«Papà Cervi purtroppo è morto»
Vercingetorige, il capo dei Galli, era per il bicameralismo perfetto, al contrario di Aliquaqua, re degli Ostrogoti, che propendeva per un monocameralismo temperato, mentre Spadines, il leader degli Aorsi citato da Strabone, si schierò per un’inedita riforma tricameralista in modo da far venir fuori un gran casino, e chi s’è visto s’è visto; il generale Giovanni De Lorenzo, numero uno del SIFAR, aveva il monocolo, il generale Moshe Dayan lo avrebbe tanto voluto, e l’eredità di Marco Pannella – dice oggi il tesoriere dei Radicali Maurizio Turco, intervistato dal Corriere – si concretizza in due monolocali a Riccione.
La disputa su che cosa voterebbero i morti al referendum costituzionale di ottobre non è soltanto ridicola e un po’ oscena, dice anche che il presente è così terrorizzato e confuso da se stesso da trasformare il passato in un idolo, in modo da interrogarlo e strumentalizzarne le risposte, facendosi dire esattamente quello che vuole sentire. È quello che avveniva con gli oracoli, a ulteriore dimostrazione che il passato – soprattutto quello più primitivo e superstizioso – in qualche strano modo permane, quasi mai, però, per insegnare qualcosa al presente.

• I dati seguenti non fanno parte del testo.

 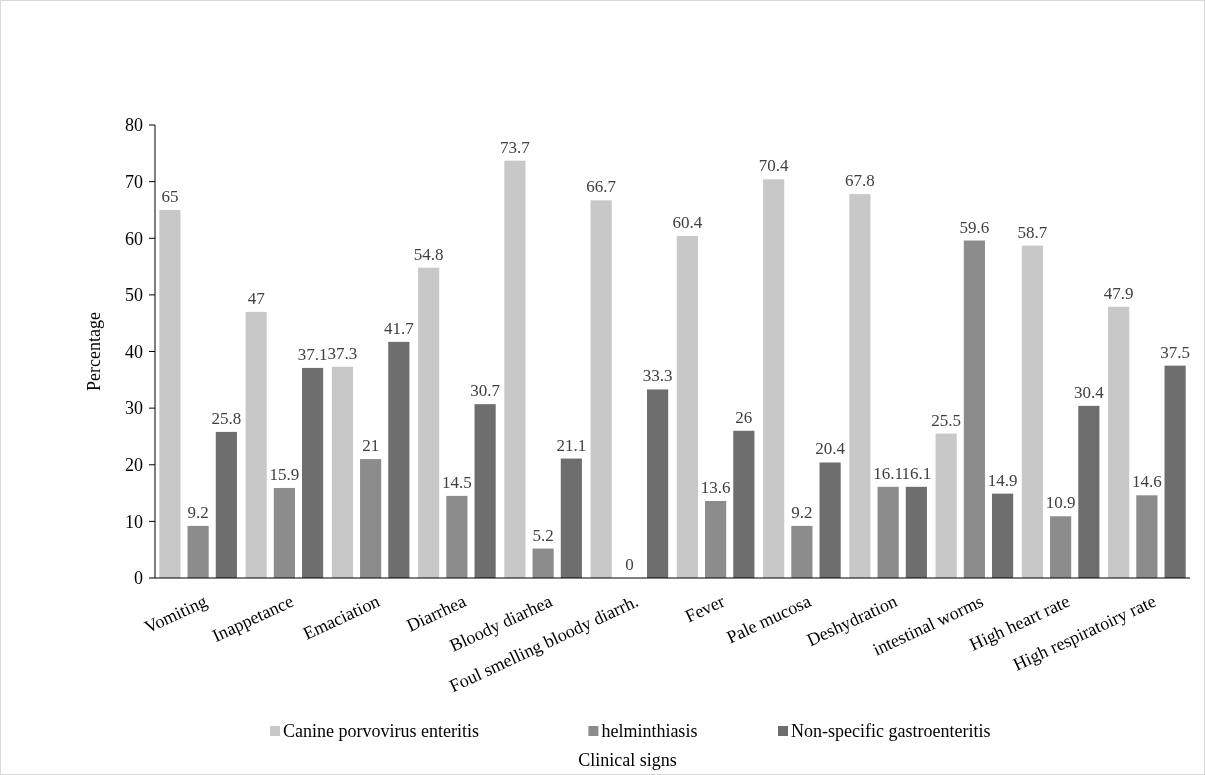 I want to click on data-label: 66.7, so click(x=602, y=187).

In questi giorni di polemiche tra fantasmi – quelli di Ingrao e Berlinguer da una parte, e quelli dell’Anpi, dall’altra – continuo a ripensare a quel mio amico di Genova che una ventina di anni fa progettava di girare un video identico a Thriller di Michael Jackson, ma sulla musica di Per i morti di Reggio Emilia di Fausto Amodei (poi rifatta dagli Stormy Six, da Milva e, ovviamente, dai Modena City Ramblers). A rileggere quel testo, oggi, ci si rende conto che al posto dei nomi dei poveri Ovidio Franchi, Afro Tondelli, Marino Serri, Duccio Galimberti, Reverberi e Farioli e dei sette fratelli Cervi («papà Cervi purtroppo è morto», Bertinotti avvisò Berlusconi che si era detto felice di incontrarlo) potrebbero tranquillamente esserci quelli evocati oggi. Ancora una volta, ai morti viene intimato, come in una seduta spiritica, ma con le lacrime agli occhi e i pugni chiusi, di uscire «dalla fossa a cantar con noi Bandiera rossa».
Non ho nulla contro l’Anpi, ho pure fatto un libro di cui vado piuttosto orgoglioso con l’Anpi. Si intitola Io sono l’ultimo e raccoglie un centinaio di lettere in cui partigiani e partigiane – quelli ancora in vita sono qualche migliaio, purtroppo – raccontano un episodio della loro gioventù, che non è la mia e neppure quella dei 115 mila iscritti all’Anpi catalogati come «anti fascisti» e animati anche – non solo – dal desiderio, legittimo ma malinconico, di riscaldare il proprio mediocre presente al fuoco di un’epoca che non hanno vissuto. Si dice sempre – è diventato ormai un proverbio – che bisogna imparare dal passato. Ma se il presente conosce il passato, il passato non può sapere nulla del presente. Non è dunque in grado di giudicarlo né di dare consigli. Estorcerli a forza non è affatto gentile. La prima cosa che bisogna imparare dal passato, è che siamo vivi adesso, una volta per uno.